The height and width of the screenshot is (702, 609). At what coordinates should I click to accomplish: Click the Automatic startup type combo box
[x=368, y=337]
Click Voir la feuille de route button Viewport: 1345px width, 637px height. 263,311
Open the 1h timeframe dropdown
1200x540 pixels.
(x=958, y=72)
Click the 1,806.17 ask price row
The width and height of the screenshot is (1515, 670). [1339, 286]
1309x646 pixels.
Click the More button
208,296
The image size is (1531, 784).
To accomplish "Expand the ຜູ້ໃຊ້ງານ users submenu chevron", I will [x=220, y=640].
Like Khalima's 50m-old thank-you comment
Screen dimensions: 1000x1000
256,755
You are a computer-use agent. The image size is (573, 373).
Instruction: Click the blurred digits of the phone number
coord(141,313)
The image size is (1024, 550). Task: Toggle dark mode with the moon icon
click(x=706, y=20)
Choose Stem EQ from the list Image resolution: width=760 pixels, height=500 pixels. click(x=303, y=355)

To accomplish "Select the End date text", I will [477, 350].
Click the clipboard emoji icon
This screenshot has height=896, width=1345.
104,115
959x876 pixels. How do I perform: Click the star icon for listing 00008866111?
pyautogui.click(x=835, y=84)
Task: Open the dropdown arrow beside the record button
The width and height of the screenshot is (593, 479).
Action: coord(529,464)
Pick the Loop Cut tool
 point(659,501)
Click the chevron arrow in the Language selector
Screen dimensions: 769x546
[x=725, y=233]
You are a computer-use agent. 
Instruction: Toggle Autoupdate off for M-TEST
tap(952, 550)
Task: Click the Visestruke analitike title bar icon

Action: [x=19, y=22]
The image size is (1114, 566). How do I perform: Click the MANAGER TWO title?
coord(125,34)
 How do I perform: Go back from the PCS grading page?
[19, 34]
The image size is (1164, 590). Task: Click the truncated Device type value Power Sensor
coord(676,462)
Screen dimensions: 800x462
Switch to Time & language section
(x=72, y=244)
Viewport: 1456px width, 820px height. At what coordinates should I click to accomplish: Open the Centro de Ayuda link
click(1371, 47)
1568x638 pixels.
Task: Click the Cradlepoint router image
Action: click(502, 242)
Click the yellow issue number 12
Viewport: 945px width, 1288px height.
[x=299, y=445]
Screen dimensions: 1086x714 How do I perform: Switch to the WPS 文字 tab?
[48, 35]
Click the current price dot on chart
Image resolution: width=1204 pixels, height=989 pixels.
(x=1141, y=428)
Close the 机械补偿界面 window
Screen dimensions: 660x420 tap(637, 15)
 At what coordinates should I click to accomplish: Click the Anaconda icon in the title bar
____
*Task statement*.
Every line between the one holding "You are a computer-use agent. The" and the end of the listing above, inclusive, must be transcribed exactly; omit all others.

*Problem solution*.
You are a computer-use agent. The image size is (573, 373).
Instruction: Click the blurred digits of the phone number
coord(141,313)
The image size is (1024, 550). Task: Toggle dark mode with the moon icon
click(x=706, y=20)
Choose Stem EQ from the list Image resolution: width=760 pixels, height=500 pixels. click(x=303, y=355)

To accomplish "Select the End date text", I will [477, 350].
Click the clipboard emoji icon
This screenshot has height=896, width=1345.
104,115
959x876 pixels. How do I perform: Click the star icon for listing 00008866111?
pyautogui.click(x=835, y=84)
Task: Open the dropdown arrow beside the record button
The width and height of the screenshot is (593, 479).
Action: coord(529,464)
Pick the Loop Cut tool
 point(659,501)
Click the chevron arrow in the Language selector
Screen dimensions: 769x546
[x=725, y=233]
You are a computer-use agent. 
Instruction: Toggle Autoupdate off for M-TEST
tap(952, 550)
Task: Click the Visestruke analitike title bar icon

Action: [x=19, y=22]
The image size is (1114, 566). How do I perform: Click the MANAGER TWO title?
coord(125,34)
 How do I perform: Go back from the PCS grading page?
[19, 34]
The image size is (1164, 590). Task: Click the truncated Device type value Power Sensor
coord(676,462)
Screen dimensions: 800x462
Switch to Time & language section
(x=72, y=244)
Viewport: 1456px width, 820px height. At what coordinates should I click to accomplish: Open the Centro de Ayuda link
click(1371, 47)
1568x638 pixels.
Task: Click the Cradlepoint router image
Action: click(502, 242)
Click the yellow issue number 12
Viewport: 945px width, 1288px height.
[x=299, y=445]
Screen dimensions: 1086x714 How do I perform: Switch to the WPS 文字 tab?
[48, 35]
Click the current price dot on chart
Image resolution: width=1204 pixels, height=989 pixels.
(x=1141, y=428)
Close the 机械补偿界面 window
Screen dimensions: 660x420 tap(637, 15)
 At what coordinates should I click to accomplish: Click the Anaconda icon in the title bar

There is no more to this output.